▶ **What this task involves**
Transcribe the entire listing, keeping each word as it is.

▶ **Record set**
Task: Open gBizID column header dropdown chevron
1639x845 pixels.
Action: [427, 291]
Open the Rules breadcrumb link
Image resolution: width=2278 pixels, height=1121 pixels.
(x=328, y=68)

▶ **Response to the exercise**
Task: Open gBizID column header dropdown chevron
1639x845 pixels.
Action: [427, 291]
Open the Rules breadcrumb link
Image resolution: width=2278 pixels, height=1121 pixels.
(x=328, y=68)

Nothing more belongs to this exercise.